Entrées fournies >>
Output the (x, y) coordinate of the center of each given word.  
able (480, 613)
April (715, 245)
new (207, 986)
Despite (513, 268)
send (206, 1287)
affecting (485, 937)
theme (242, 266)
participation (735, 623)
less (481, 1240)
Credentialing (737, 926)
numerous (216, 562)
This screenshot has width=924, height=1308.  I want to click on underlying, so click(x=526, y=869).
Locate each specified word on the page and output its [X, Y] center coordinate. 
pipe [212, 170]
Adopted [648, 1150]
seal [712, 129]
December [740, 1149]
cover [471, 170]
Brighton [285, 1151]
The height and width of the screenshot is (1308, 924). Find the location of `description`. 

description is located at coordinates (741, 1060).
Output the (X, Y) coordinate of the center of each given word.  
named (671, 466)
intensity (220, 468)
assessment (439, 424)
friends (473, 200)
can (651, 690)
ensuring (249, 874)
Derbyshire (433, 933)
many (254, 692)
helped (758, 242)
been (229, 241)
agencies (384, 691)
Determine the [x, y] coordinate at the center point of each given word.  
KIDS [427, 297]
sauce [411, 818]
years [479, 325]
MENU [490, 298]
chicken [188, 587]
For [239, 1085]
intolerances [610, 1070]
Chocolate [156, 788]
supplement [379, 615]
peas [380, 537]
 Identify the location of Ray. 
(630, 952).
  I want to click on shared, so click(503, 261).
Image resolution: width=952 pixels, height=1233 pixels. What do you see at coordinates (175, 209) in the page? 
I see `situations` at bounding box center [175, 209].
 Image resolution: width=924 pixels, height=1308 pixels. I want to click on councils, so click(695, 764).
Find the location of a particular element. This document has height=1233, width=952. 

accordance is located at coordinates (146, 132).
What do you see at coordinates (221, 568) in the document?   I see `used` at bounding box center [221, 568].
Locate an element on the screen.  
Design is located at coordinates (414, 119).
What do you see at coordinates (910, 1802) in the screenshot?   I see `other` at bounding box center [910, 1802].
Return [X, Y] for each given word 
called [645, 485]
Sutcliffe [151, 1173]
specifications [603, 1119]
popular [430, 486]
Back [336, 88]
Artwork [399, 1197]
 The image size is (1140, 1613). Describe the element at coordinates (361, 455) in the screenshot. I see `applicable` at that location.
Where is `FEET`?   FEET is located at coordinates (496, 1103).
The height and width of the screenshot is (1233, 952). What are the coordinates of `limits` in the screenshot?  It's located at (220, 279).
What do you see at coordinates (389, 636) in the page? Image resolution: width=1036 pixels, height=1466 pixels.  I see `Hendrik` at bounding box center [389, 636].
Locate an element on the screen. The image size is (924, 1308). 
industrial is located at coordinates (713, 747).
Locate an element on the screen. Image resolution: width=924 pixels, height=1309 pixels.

Énoncé de la tâche >>
Mettez à jour la partie qui commence par la ligne contenant « The height and width of the screenshot is (1233, 952). » et se termine par celle contenant « What do you see at coordinates (389, 636) », en remplaçant « page » par « document ». Redonnez uniquement ces lignes, sans rien changer d'autre.

Réponse rédigée >>
The height and width of the screenshot is (1233, 952). What are the coordinates of `limits` in the screenshot?  It's located at (220, 279).
What do you see at coordinates (389, 636) in the document? Image resolution: width=1036 pixels, height=1466 pixels.  I see `Hendrik` at bounding box center [389, 636].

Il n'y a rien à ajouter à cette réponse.